_Written task_
Transcribe the data below line for line, keeping every character, space, and line break unchanged.

_Records for the exercise_
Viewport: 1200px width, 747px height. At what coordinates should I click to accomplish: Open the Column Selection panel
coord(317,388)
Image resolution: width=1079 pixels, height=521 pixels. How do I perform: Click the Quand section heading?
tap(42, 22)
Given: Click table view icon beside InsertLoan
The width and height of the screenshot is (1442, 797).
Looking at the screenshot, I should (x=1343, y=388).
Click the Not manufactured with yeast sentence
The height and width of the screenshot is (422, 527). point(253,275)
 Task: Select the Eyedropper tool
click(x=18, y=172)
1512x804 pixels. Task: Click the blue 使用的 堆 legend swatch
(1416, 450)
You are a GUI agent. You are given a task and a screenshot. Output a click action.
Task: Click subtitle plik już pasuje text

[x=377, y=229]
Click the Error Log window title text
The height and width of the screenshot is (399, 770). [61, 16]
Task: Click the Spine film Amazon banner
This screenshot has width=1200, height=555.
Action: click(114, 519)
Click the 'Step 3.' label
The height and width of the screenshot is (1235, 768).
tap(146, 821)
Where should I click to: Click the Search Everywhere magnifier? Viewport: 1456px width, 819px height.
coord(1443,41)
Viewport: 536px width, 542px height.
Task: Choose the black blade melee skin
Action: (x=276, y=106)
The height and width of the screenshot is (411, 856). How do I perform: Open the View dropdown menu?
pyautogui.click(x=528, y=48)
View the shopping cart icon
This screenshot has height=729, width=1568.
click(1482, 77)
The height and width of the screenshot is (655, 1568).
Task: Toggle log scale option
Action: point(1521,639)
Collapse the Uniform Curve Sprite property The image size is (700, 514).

_Result below_
Viewport: 1200px width, 747px height. At what coordinates should I click to accomplish: Open the Column Selection panel
coord(317,388)
Image resolution: width=1079 pixels, height=521 pixels. How do I perform: Click the Quand section heading?
tap(42, 22)
Given: Click table view icon beside InsertLoan
The width and height of the screenshot is (1442, 797).
Looking at the screenshot, I should (x=1343, y=388).
Click the Not manufactured with yeast sentence
The height and width of the screenshot is (422, 527). point(253,275)
 Task: Select the Eyedropper tool
click(x=18, y=172)
1512x804 pixels. Task: Click the blue 使用的 堆 legend swatch
(1416, 450)
You are a GUI agent. You are given a task and a screenshot. Output a click action.
Task: Click subtitle plik już pasuje text

[x=377, y=229]
Click the Error Log window title text
The height and width of the screenshot is (399, 770). [61, 16]
Task: Click the Spine film Amazon banner
This screenshot has width=1200, height=555.
Action: click(114, 519)
Click the 'Step 3.' label
The height and width of the screenshot is (1235, 768).
tap(146, 821)
Where should I click to: Click the Search Everywhere magnifier? Viewport: 1456px width, 819px height.
coord(1443,41)
Viewport: 536px width, 542px height.
Task: Choose the black blade melee skin
Action: (x=276, y=106)
The height and width of the screenshot is (411, 856). How do I perform: Open the View dropdown menu?
pyautogui.click(x=528, y=48)
View the shopping cart icon
This screenshot has height=729, width=1568.
click(1482, 77)
The height and width of the screenshot is (655, 1568).
Task: Toggle log scale option
Action: point(1521,639)
Collapse the Uniform Curve Sprite property The image size is (700, 514).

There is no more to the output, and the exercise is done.